For more than 30 years I practiced medicine as a general practice physician. During this time, I met with and cared for patients of all ages and genders, and came across illnesses from the common cold to those for which my training was not sufficient; and in which case I would refer those individuals to an appropriate specialist who was better equipped to handle these complex medical issues. Caring for patients is at the core of any physician’s work and it comes in all manners of involvement. I not only thought of myself as a medical practitioner, but also a caregiver. But it was a professional designation and not until recently did it become more personal in nature.
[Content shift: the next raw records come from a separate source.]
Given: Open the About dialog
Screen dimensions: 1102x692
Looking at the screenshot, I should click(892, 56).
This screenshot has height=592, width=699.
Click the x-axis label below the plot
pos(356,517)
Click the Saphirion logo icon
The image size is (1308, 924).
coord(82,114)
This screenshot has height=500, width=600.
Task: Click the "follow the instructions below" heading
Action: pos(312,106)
In her early-40s my daughter received a diagnosis that would change not only her life, but the lives of her entire family. Before we received the diagnosis, I had noticed certain changes in her personal behavior and physical abilities that were out of the norm from how she typically behaved. As a career lawyer, she had a great command of language and spoke with authority and confidence. But that all changed and I began to notice that her mood was flat and her ability to make spontaneous conversation was limited. Our prior two-way conversations where we shared ideas and opinions, were now clearly and mostly one-way with me doing most of the talking and my daughter only responding in shorter sentences. She wasn’t smiling very much and rarely initiating conversation. She had always been a vibrant and physically active woman and her strong gait was a shadow of what it had been before the onset of these changes. Her stride was replaced by a slower, shuffling gait and she also was exhibiting a fine tremor in her hands. I was not the only one in the family noticing her changes. Her husband and her two siblings were also observing them and wondering what was happening to their wife and sister.
When my daughter’s symptoms first started, she had recently given birth and her husband and I initially wondered if this might be some type of postpartum abnormality, perhaps depression or sleep deprivation with a young baby. It was wishful thinking on our part, given the particular family history. My daughter’s father and grandfather both had been diagnosed with adult-onset leukoencephalopathy with axonal spheroids or ALSP in the past. Both men were older when their symptoms began in their lives but they exhibited similar physical and cognitive characteristics. My daughter was younger and we came to understand that ALSP impacts most women at a younger age. My medical training had given me some insight into what I thought was taking place as some type of dementia or neurological impairment, but because there is so little information about this disease it was difficult to receive any accurate, medical acknowledgement of ALSP. It was then that I began to dig into the available scientific papers and other patient resources to learn about the condition and anyone who might help our family. And one great resource emerged that has become incredibly valuable to me on this journey.
Given its classification as an ultrarare disease, it’s no surprise that there are few resources available to patients and family caregivers. I learned about Sisters’ Hope Foundation that was founded and led by Heidi Edwards who is also an ALSP caregiver and has an incredible ALSP story of her own. Through her experience with this condition and the challenges she faced years ago when supporting family members who were diagnosed, Heidi felt compelled to create a Foundation that was dedicated to her sisters Heather and Holly who succumbed to ALSP. It was her goal that the Foundation would also serve as a place for patients and families to share stories, information and experiences. One of the difficulties many of us experience who are trying to support family members impacted by ALSP is that we feel a sense of isolation in this effort to gather information and identify appropriate resources to help with patient care.
Heidi was both generous and informative, and straight away introduced me to an individual working at a biopharmaceutical company in Boston, Vigil Neuroscience, that was involved in early-stage ALSP research. This person was the liaison between the company, patients and caregivers like myself. The result of this introduction was meeting one of the premier researchers in the ALSP, Dr. Zbigniew Wszolek, who is a neurologist and researcher at the Mayo Clinic in Florida. Dr. Wszolek and I spoke about his research, which included a natural history study in which he was currently involved as well as his work in stem cell transplant. Dr. Wszolek also shared a scientific paper that I found to be of great interest that detailed research around an existing therapeutic and its potential in treating ALSP. They say that information is king and after meeting these three extraordinary individuals I felt I had a better understanding of ALSP and how to better care for my daughter.
In a very short time I had gone from feeling very much alone in my quest to help my daughter to a place of hope and knowing that there are others who share in my commitment to understanding ALSP so we can help family members who live with this unspeakable diagnosis.
My daughter continues the struggle with ALSP as the disease progresses. Amidst the struggles there are also lessons. Through research, I continue to learn more about ALSP and through education and awareness, can better manage the questions and stresses of caregiving. As patient and caregiver resources become more plentiful and information is shared, there is great benefit. There is also HOPE.